AIM 1:
Rewrite the saved entries from the line containing "Viewport: 724px width, 1024px" through the line containing "click(146, 313)", swapping "help icon" for "question mark icon" and keeping everything else the same.

Question –
Let $a, b, c$ be non-negative real numbers. Prove that
$$
a^{2} \sqrt{b^{2}-b c+c^{2}}+b^{2} \sqrt{c^{2}-c a+a^{2}}+c^{2} \sqrt{a^{2}-a b+b^{2}} \leq a^{3}+b^{3}+c^{3}
$$
my doubt –
author writes
Applying AM-GM inequality, we have
$\sum_{c y c} a^{2} \sqrt{b^{2}-b c+c^{2}}=a \sqrt{a^{2}\left(b^{2}-b c+c^{2}\right)} \leq \frac{1}{2} \sum_{c y c} a\left(a^{2}+b^{2}+c^{2}-b c\right)$
but how we can apply am-gm if there is negative term inside ??? can someone clear this step that how they apply am-gm and got this result..

AIM 2:
In the inequality thread, which inequality does the quoted author say is being applied?

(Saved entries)
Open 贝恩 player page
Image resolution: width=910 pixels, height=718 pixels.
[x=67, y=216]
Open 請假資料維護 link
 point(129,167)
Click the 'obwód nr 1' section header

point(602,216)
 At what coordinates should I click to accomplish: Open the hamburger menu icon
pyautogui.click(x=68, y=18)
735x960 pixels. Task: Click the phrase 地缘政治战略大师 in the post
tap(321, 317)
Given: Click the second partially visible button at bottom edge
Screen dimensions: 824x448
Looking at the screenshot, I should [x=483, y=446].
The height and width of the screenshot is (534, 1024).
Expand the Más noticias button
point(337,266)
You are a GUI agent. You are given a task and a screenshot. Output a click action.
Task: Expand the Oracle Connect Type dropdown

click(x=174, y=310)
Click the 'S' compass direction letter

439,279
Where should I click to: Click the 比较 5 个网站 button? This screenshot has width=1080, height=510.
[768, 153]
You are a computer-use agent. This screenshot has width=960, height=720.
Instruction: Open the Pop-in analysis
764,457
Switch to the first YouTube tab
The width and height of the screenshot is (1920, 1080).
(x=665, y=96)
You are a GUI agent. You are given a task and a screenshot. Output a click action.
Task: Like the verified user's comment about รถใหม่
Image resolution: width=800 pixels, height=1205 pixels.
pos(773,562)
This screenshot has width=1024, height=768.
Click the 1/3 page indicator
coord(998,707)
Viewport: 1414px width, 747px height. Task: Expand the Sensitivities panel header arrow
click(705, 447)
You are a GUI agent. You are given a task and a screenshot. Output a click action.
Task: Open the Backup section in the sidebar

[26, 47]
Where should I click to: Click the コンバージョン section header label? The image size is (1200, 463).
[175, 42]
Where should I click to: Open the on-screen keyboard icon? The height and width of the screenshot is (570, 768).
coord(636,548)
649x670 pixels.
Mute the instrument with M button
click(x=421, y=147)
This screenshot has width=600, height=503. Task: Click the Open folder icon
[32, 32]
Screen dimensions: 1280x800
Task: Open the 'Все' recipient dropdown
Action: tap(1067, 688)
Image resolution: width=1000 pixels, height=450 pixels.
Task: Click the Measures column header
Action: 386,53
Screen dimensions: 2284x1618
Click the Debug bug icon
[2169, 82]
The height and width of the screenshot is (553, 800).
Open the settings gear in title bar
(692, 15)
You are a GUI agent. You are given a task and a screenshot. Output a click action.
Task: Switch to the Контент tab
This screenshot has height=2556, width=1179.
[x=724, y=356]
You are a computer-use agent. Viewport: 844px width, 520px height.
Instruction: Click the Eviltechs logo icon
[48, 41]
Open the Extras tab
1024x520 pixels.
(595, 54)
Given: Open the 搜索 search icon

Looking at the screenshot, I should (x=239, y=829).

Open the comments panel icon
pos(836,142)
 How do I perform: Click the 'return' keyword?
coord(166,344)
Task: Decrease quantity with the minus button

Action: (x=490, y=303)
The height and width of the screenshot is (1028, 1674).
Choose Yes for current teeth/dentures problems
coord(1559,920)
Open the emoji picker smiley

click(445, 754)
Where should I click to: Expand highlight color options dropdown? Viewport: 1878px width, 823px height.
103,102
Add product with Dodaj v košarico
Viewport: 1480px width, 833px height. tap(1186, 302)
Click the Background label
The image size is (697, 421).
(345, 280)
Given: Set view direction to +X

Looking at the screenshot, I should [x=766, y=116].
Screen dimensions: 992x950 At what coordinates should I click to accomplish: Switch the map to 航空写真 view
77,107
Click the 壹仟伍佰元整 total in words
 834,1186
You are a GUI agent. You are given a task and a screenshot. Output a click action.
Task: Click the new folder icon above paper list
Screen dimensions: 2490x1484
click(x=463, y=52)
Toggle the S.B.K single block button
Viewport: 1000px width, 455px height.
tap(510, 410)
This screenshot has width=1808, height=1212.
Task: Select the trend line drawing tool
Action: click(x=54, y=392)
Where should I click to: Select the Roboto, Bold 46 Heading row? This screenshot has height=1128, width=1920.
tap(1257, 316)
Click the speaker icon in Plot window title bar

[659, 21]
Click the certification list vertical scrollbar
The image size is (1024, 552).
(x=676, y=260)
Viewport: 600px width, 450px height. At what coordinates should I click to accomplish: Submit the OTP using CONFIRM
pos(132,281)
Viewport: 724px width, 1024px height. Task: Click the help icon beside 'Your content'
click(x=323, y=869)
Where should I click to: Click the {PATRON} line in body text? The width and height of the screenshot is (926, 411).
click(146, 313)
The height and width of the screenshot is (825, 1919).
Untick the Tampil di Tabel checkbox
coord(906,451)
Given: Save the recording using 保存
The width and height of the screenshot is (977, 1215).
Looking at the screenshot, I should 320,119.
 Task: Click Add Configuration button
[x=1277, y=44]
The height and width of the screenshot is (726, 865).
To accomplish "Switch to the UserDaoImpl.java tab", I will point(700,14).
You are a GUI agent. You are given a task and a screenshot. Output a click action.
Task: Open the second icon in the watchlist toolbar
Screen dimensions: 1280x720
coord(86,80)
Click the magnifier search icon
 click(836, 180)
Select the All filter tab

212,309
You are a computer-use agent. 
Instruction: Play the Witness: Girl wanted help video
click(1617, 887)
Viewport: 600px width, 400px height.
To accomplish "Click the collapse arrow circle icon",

FULL OUTPUT 1:
Viewport: 724px width, 1024px height. Task: Click the question mark icon beside 'Your content'
click(x=323, y=869)
Where should I click to: Click the {PATRON} line in body text? The width and height of the screenshot is (926, 411).
click(146, 313)

FULL OUTPUT 2:
The AM-GM inequality.